(Assigned task)
Restate the records word for word, omitting nothing.

******

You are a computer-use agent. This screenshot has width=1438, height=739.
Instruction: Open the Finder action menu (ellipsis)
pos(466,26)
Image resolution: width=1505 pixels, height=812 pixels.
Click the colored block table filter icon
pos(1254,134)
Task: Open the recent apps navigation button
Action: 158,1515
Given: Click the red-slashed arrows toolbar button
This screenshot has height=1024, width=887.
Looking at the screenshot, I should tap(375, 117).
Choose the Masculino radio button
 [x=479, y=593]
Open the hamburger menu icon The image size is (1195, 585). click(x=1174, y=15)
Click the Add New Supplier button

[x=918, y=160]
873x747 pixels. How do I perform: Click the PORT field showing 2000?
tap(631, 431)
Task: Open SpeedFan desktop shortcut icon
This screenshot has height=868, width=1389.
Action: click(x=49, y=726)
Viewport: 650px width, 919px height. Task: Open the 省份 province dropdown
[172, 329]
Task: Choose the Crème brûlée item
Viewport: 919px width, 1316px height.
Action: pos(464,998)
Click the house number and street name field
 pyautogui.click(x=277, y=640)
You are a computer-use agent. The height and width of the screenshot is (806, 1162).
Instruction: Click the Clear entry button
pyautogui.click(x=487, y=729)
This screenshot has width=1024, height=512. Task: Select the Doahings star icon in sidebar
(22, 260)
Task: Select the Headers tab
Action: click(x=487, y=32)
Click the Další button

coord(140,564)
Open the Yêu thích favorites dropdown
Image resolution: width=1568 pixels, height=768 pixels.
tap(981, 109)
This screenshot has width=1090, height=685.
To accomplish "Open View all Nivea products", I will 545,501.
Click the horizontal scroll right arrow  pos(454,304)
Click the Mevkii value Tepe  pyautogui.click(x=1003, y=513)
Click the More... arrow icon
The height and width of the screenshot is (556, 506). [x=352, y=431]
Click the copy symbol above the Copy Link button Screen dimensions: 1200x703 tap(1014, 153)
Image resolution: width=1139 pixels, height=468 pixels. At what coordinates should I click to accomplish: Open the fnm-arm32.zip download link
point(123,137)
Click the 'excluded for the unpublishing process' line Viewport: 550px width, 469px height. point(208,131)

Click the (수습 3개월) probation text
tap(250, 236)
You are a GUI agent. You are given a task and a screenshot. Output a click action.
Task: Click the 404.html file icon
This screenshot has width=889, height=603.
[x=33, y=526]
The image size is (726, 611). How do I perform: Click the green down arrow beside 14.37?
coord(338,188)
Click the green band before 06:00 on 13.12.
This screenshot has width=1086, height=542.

******

(Task answer)
You are a computer-use agent. This screenshot has width=1438, height=739.
Instruction: Open the Finder action menu (ellipsis)
pos(466,26)
Image resolution: width=1505 pixels, height=812 pixels.
Click the colored block table filter icon
pos(1254,134)
Task: Open the recent apps navigation button
Action: 158,1515
Given: Click the red-slashed arrows toolbar button
This screenshot has height=1024, width=887.
Looking at the screenshot, I should tap(375, 117).
Choose the Masculino radio button
 [x=479, y=593]
Open the hamburger menu icon The image size is (1195, 585). click(x=1174, y=15)
Click the Add New Supplier button

[x=918, y=160]
873x747 pixels. How do I perform: Click the PORT field showing 2000?
tap(631, 431)
Task: Open SpeedFan desktop shortcut icon
This screenshot has height=868, width=1389.
Action: click(x=49, y=726)
Viewport: 650px width, 919px height. Task: Open the 省份 province dropdown
[172, 329]
Task: Choose the Crème brûlée item
Viewport: 919px width, 1316px height.
Action: pos(464,998)
Click the house number and street name field
 pyautogui.click(x=277, y=640)
You are a computer-use agent. The height and width of the screenshot is (806, 1162).
Instruction: Click the Clear entry button
pyautogui.click(x=487, y=729)
This screenshot has width=1024, height=512. Task: Select the Doahings star icon in sidebar
(22, 260)
Task: Select the Headers tab
Action: click(x=487, y=32)
Click the Další button

coord(140,564)
Open the Yêu thích favorites dropdown
Image resolution: width=1568 pixels, height=768 pixels.
tap(981, 109)
This screenshot has width=1090, height=685.
To accomplish "Open View all Nivea products", I will 545,501.
Click the horizontal scroll right arrow  pos(454,304)
Click the Mevkii value Tepe  pyautogui.click(x=1003, y=513)
Click the More... arrow icon
The height and width of the screenshot is (556, 506). [x=352, y=431]
Click the copy symbol above the Copy Link button Screen dimensions: 1200x703 tap(1014, 153)
Image resolution: width=1139 pixels, height=468 pixels. At what coordinates should I click to accomplish: Open the fnm-arm32.zip download link
point(123,137)
Click the 'excluded for the unpublishing process' line Viewport: 550px width, 469px height. point(208,131)

Click the (수습 3개월) probation text
tap(250, 236)
You are a GUI agent. You are given a task and a screenshot. Output a click action.
Task: Click the 404.html file icon
This screenshot has width=889, height=603.
[x=33, y=526]
The image size is (726, 611). How do I perform: Click the green down arrow beside 14.37?
coord(338,188)
Click the green band before 06:00 on 13.12.
This screenshot has width=1086, height=542.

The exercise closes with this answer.